The following are important assumptions that may affect the interpretation of our results or comparisons with other analyses, including the state’s preliminary scenario analyses (NYSERDA & DEC 2024).

  1. RGGI. New York is assumed to be in RGGI in all cases. In the electricity-obligated scenarios, generators are credited for the RGGI price. RGGI is modeled as a price rather than a cap because we assume that RGGI prices will be at emissions containment reserve levels (the price floor).
  2. New generation builds. The state preliminary scenario analyses assumed constraints on new generation to reflect interconnection queues and permitting delays. They lifted these constraints in 2031. This assumption allowed them to observe differences between economic responses in the early and later years of the program. We model only one year, 2030, and do so without these constraints. This reflects an assumption that the state could realize a large expansion of renewables in the next six years (see Table 5). This result brings down costs and reduces leakage compared with the state’s 2030 results.
  3. Transmission growth. Existing and planned transmission capacity is included in our analysis. There is no endogenous transmission expansion in our modeling, and transmission capacity does not vary among cases.

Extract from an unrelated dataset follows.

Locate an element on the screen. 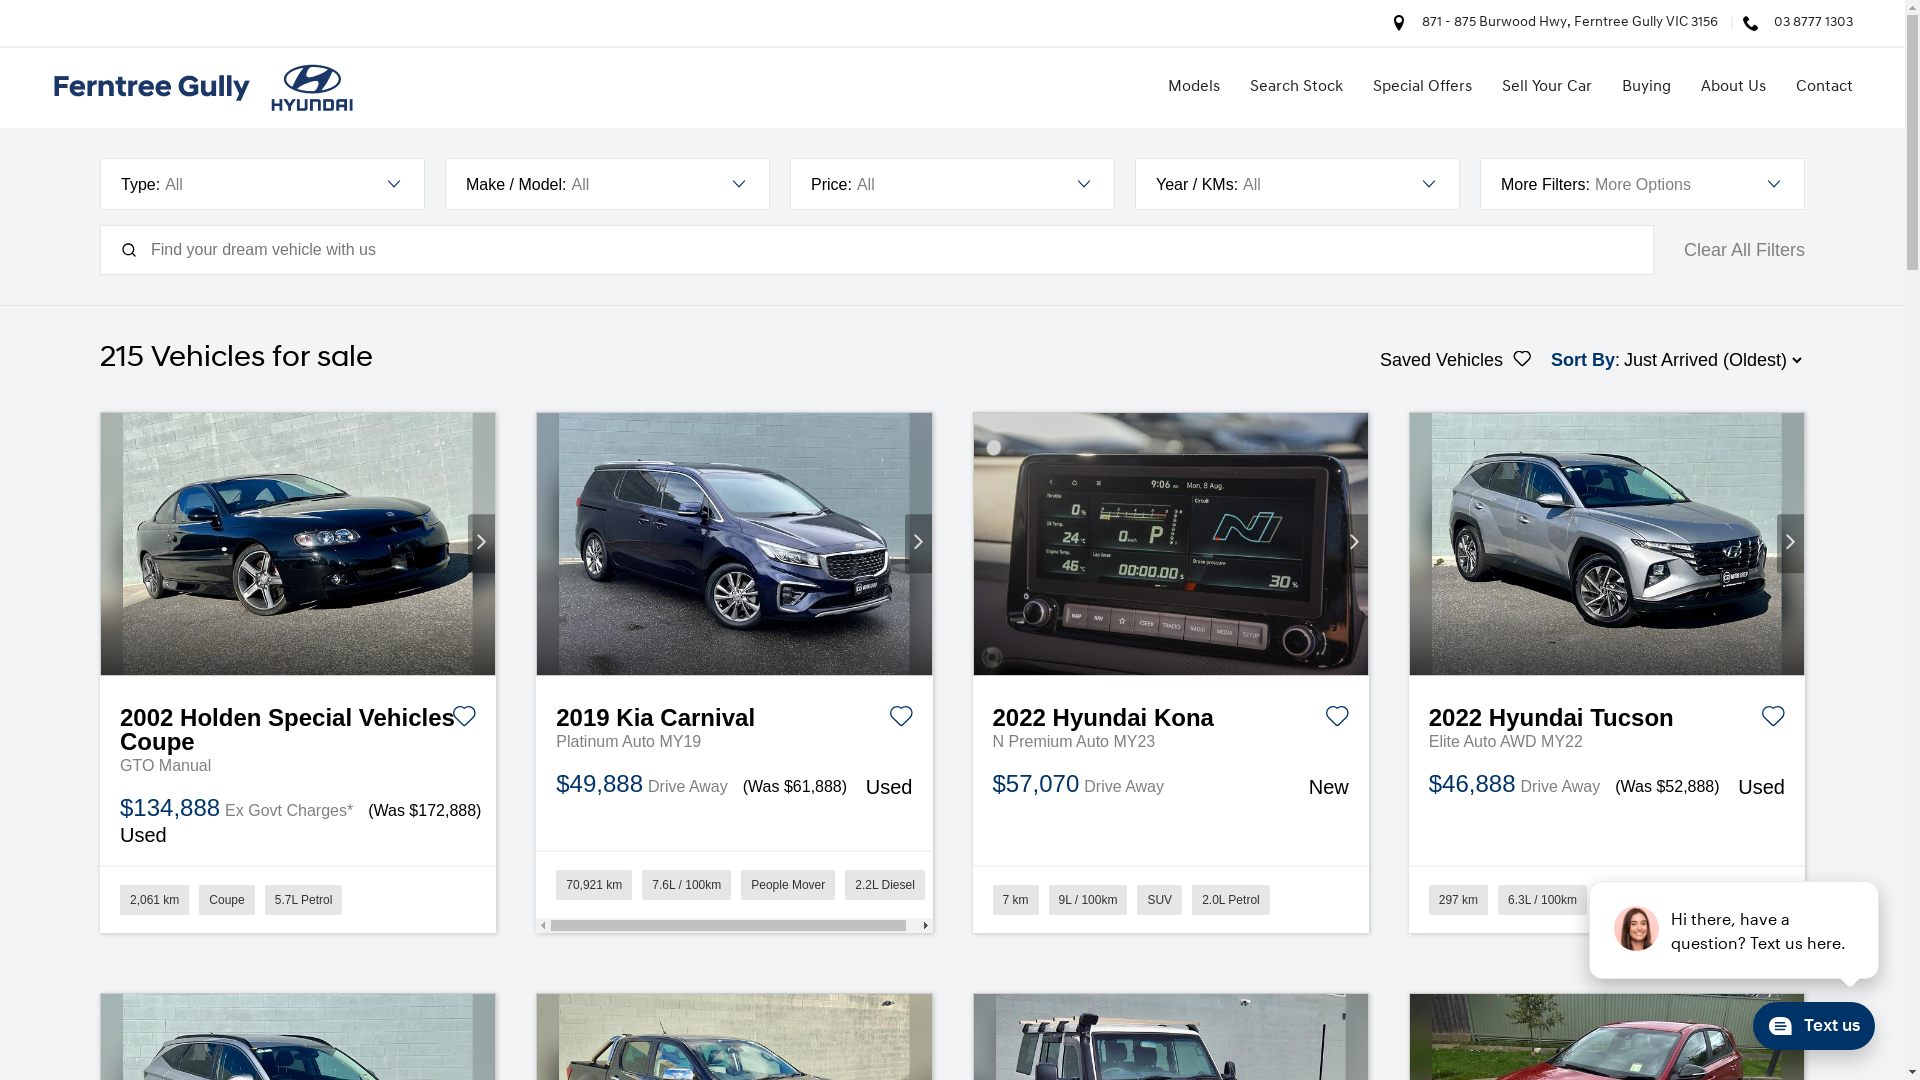 Image resolution: width=1920 pixels, height=1080 pixels. Contact is located at coordinates (1814, 88).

  4. Carbon border adjustment. A carbon border adjustment is implemented as an in-state generation requirement that is equivalent to a uniform price on NYS imports equal to the CT&I allowance price.
  5. Other electricity market products. Our electricity sector model does not include a capacity market or ancillary service market. These markets pay generators for services other than directly delivering energy to meet demand and contribute to retail electricity prices. Increasing capacity costs or ancillary service costs could contribute to higher retail electricity prices in any policy case.
  6. Facility-specific caps in the industrial sector. The industrial sector is a contributor to stationary emissions and pollution (contributing to around 9 percent of New York GHG emissions in 2019). The stakeholders consulted in this process expressed interest in expanding the facility-specific caps to cover industrial emitters, but we lack the modeling capabilities to analyze this policy. Burtraw and Roy (2023) offer some analysis on the impact of facility-specific caps on power sector and industrial sector facilities in California.
  7. Emissions changes in other sectors. In an economy-wide CT&I program with unrestricted trading, emissions increases in one sector typically lead to emissions reductions in another. The exclusion of the electricity sector and removal of those emissions from the allowance budget could lead to increased allowance prices and emissions decreases in other sectors. We do not have a general equilibrium model and do not observe or quantify this effect. Our analysis aligns with an assumed price ceiling at our modeled carbon price, which most closely aligns with the price ceiling in Scenario C in the New York State preliminary scenario analyses.

Note: A previous version of this issue brief incorrectly listed the units of Figure 1, Figure 2, and Table 4.